On 2020-04-10 04:23, Stefano Zacchiroli wrote:
I'm pretty sure it can be made fully general with a mixin that takes
any
importer and use your categorizer before returning results. Try
something like this (again, untested):
------------------------------------------------------------------------
class CategorizerMixin():
@staticmethod
def categorize_entry(entry):
entry.meta['test'] = 'foo'
return entry
def extract(self, file, existing_entries=None):
entries = super().extract(file, existing_entries)
return list(map(self.categorize_entry, entries))
class MyOFX(ofx.Importer, CategorizerMixin): pass
class MyOtherImporter(OtherImporter, CategorizerMixin): pass
CONFIG = [
myOFX('1...', 'Assets:...'),
MyOtherImporter(...),
]
@Martin,
I was curious if you ever got this working?
@All,
Thanks a lot Stefano for that example, it is greatly appreciated! Like
Martin, I am also still learning Python. But with the help of your
example, I now have it working.
One thing I wanted to point out, not to be a grammar Nazi, but for
others like us who are Python novices, is that the "MyOFX" class was
capitalized where it was declared, but then in the "CONFIG = [" section
it was referenced as "myOFX(...)". Just a small typo, but enough to
result in a "NameError: name 'myOFX' is not defined" error which I
started searching the Internet about for a little while until I realized
it was just a capitalization mistake. :)
Since this is one of the few threads that come up when you search the
mailing list for "categorizer OFX" (and by far the most relevant, IMO) I
will share my more complete working example. A few notes:
1. All I did was basically combine Stefano wrapper with my already
previously working (with CSV anyway) categorizer, which itself I found
some time ago searching around for "dumb categorizer."
2. I also added a few comments, mostly to remind myself of things the
next time I touch this which might be a long time from now. :) Maybe
they will also be helpful for others, so I left them in.
3. I changed the name of the function from "categorize_entry" to
"new_categorizer" (to distinguish it from the previous
"dumb_categorizer" it was based upon).
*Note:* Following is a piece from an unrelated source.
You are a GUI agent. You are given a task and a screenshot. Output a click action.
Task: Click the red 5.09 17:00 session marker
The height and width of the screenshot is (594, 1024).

Oh yes and I changed "entry" to
"txn." I am not sure which is better / more correct, but this was the
way all 100+ of my pre-existing rules were written, so I decided it was
easier to change this a couple places in the invocation rather than all
100+ of my existing rules (even with a good editor). ;)
4. Again, I am a Python noob, but from the little I read about Python
mixins (https://www.ianlewis.org/en/mixins-and-python), I think the
"parent" classes to the mixin are read in (and inheritance set) from
right to left, therefore we are supposed to write them like:
"Class myOFX(CategorizerMixin, ofx.Importer):" instead of like:
"Class myOFX(ofx.Importer, CategorizerMixin):"
I think in most cases it probably doesn't matter so much, but something
I think I may have learned and wanted to share.
5. Be careful the order of your rules, the first one that matches will
"win." I mostly keep mine alphabetical (to keep them organized) however
I have had to move a few to the bottom for prioritization reasons. I
make sure to note them accordingly in their own section.
6. Note the ".lower()" function, which will transform the
incoming/existing txn.narration to all lower case (just for purposes of
rule matching; it dosn't change it permanently). Which is also why all
the rules are also lower case.
7.a. If you are looking for a reference as to what other fields might be
available for you to work with in a categorizer, then you can find your
answers in "beancount/core/data.py"[0], in particular the "Transaction"
and "Posting" directives.
7.b. Somewhat related to above, I think this can be used as a base to
extend the "dumb categorizer" quite far in custom directions, without
the need of using "AI" or any sort of Bayesian "smarts" which I don't
really want. Personally, I by far prefer to explicitly define my
categorizing rules, and I figure that there are probably others out
there who also feel the same way (I don't want any "surprises" nor do I
want to fight with my machines; I like them to do /exactly/ as I tell
them). ;) For those who feel differently, there is Smart Categorizer
of course (already mentioned further up thread).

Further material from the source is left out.